When I was at Wilfred Laurier University for our church’s 2012 Synod Assembly my friend Tim Hegedus handed me an article and said “you have to read this.” I’m so glad he did. It was by our mutual friend, Allen Jorgenson, who is assistant dean of Waterloo Lutheran Seminary, and a professor of systematic theology there. It turned out to be one of those pieces that are wonderful to spend time with….interesting, provocative, and thoughtful. Like a really good conversation that leaves you thinking and maybe even changed.

Allen believes that scripture is not just something that we can take or leave, assent to or feel guided by, but that the relationship is much more dynamic and – more to the point – much more guided from THAT side (the side of the scriptures) than by THIS side (the side of us readers). Thus his title: “peopled by the book.” As he says “Scripture…cannot be construed as a bill of goods that we accept – or not – rather, it is the communal means by which we are spoken into being by the God of life.”

He also speaks in the article about how we are all “predisposed to relate with those who think like we do”, so perhaps I should admit that some of the reason I liked the article so much is that many of these thoughts are similar (if better expressed) to thoughts I have been turning over and over for years. One of the chapters in my doctoral dissertation was on Ricoeur’s ideas about rhetoric “creating worlds”(based in turn on Gadamer, at least, as well as I understand him) and I tried to bring this view of the creative power of words to bear on Paul’s use of rhetoric in 1 Corinthians. As well, I’ve been especially aware of the specifically creative power of scripture since reading Hans Frei’s “The Eclipse of Biblical Theology,” which makes a similar point to Jorgenson’s article, again however, with much less elegance. Especially Frei-like (in thought, at least) was the phrase in his conclusion: “Not only is this a book that we read, but it is a book that writes us into the book of life by including us in its very plot. Scripture scripts us.” I will be reflecting on that quote for a long time.

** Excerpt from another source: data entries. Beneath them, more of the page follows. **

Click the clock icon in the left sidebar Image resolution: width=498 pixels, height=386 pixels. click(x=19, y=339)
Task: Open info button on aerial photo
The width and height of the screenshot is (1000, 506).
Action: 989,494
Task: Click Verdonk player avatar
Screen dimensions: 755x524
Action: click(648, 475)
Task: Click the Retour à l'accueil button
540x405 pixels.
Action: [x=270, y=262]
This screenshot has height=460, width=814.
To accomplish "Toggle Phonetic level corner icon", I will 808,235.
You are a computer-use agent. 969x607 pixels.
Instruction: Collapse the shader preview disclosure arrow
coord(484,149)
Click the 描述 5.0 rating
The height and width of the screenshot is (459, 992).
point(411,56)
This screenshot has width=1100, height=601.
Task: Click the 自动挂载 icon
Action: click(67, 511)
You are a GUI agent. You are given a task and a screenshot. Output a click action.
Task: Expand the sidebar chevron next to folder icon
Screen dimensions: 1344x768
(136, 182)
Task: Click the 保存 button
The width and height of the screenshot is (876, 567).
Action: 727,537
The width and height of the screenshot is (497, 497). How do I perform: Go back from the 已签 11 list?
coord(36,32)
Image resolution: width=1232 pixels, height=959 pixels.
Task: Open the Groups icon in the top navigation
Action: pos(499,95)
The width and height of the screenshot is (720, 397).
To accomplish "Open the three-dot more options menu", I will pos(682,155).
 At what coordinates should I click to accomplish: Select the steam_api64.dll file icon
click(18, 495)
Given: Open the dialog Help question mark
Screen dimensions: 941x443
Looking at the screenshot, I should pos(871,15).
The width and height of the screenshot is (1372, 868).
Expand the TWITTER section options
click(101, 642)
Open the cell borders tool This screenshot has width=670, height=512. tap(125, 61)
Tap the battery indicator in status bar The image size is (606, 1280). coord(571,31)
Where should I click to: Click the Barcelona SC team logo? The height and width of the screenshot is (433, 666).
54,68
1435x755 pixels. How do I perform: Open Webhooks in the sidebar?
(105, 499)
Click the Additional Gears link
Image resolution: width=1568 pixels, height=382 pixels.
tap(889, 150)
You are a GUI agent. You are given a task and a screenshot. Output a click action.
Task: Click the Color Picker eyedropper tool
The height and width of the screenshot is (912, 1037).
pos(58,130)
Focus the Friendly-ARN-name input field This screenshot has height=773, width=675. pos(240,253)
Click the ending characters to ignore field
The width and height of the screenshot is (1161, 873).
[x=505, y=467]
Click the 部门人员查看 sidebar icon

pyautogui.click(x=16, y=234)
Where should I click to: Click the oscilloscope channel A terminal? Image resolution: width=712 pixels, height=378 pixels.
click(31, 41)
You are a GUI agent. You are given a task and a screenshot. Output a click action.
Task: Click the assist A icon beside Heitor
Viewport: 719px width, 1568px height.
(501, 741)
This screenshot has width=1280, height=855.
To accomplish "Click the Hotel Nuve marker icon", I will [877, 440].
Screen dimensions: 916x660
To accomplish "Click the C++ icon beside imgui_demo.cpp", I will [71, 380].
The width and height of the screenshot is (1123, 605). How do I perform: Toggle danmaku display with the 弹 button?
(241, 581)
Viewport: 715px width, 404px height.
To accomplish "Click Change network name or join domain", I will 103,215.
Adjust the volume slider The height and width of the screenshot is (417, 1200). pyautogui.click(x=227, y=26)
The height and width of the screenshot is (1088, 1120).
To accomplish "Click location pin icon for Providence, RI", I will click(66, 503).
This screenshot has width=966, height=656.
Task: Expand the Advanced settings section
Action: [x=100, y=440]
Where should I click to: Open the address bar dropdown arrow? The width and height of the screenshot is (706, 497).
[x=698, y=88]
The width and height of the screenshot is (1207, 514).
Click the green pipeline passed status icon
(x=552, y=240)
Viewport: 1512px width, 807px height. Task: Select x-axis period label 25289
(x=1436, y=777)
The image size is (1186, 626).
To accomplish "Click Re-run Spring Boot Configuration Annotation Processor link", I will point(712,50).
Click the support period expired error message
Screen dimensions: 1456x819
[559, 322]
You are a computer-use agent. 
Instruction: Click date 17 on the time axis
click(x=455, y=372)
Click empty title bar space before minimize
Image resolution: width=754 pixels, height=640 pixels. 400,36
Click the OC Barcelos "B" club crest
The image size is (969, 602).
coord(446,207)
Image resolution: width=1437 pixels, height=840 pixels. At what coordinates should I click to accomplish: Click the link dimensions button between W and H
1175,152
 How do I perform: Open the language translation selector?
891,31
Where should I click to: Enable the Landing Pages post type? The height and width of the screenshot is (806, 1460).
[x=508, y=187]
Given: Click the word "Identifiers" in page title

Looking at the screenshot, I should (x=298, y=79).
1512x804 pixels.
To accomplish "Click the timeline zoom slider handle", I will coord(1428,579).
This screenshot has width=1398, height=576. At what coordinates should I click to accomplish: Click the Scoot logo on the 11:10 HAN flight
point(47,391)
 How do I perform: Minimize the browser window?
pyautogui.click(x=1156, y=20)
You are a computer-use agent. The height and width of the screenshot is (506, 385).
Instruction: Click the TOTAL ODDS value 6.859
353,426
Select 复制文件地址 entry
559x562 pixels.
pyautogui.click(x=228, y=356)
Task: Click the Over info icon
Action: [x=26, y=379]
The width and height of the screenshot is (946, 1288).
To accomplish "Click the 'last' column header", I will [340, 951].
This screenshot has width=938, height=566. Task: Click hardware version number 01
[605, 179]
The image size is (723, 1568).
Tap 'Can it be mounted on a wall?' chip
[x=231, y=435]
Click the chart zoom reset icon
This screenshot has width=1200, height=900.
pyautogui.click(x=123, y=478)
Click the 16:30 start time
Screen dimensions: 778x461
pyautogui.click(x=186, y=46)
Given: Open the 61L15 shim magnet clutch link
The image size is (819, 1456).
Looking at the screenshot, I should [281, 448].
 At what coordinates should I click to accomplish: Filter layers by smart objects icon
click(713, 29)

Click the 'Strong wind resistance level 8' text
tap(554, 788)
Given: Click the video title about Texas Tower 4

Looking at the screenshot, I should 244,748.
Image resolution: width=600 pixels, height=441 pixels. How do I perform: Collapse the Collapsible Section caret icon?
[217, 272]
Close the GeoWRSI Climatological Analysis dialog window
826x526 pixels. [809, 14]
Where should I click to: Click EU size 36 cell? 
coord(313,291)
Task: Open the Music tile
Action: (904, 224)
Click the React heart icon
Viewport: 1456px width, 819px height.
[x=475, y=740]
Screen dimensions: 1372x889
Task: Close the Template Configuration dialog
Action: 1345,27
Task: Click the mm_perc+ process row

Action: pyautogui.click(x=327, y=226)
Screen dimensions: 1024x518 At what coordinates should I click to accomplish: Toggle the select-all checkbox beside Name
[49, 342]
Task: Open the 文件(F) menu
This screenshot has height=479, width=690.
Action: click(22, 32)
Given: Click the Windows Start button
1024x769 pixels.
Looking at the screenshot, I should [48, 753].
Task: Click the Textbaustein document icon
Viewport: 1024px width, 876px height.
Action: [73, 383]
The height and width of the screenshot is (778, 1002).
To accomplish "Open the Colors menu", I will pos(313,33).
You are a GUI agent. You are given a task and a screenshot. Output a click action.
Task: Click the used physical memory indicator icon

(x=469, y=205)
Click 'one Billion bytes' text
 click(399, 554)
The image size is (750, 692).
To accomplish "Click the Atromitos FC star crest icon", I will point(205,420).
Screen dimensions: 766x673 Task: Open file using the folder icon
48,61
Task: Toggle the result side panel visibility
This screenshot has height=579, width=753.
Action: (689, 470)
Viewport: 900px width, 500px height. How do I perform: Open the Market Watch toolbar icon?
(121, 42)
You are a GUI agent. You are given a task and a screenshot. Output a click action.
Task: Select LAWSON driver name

There are tons of memorable, well-turned and descriptive phrases here. I love the idea that scripture equals “the visitation in the present of the church catholic” and that “empowerment is at the heart of the redemption that is reading scripture.” And the image of scripture being “rather like a lung” is a jarring and original idea that really helps explain the back and forth of the process he describes.

I was glad that Tim Hegedus (himself a professor of New Testament at Waterloo Lutheran Seminary) passed on this article, and very happy to have spent some time with its thoughts. There’s been some talk at Concordia’s Dept of Theological Studies where I lecture recently about how we have Biblical Studies and we have Theology, but we don’t talk much anymore about Biblical Theology. It seems to me that such an article is really very important for our understanding of Biblical Theology, which is after all, at least in my opinion, what Luther was all about. Perhaps that’s one of the gifts we Lutherans can offer the wider church and academic community both.

Allen G. Jorgenson. “Peopled by the Book,” Word & World. Vol 29, no 4, fall 2009: 325-333.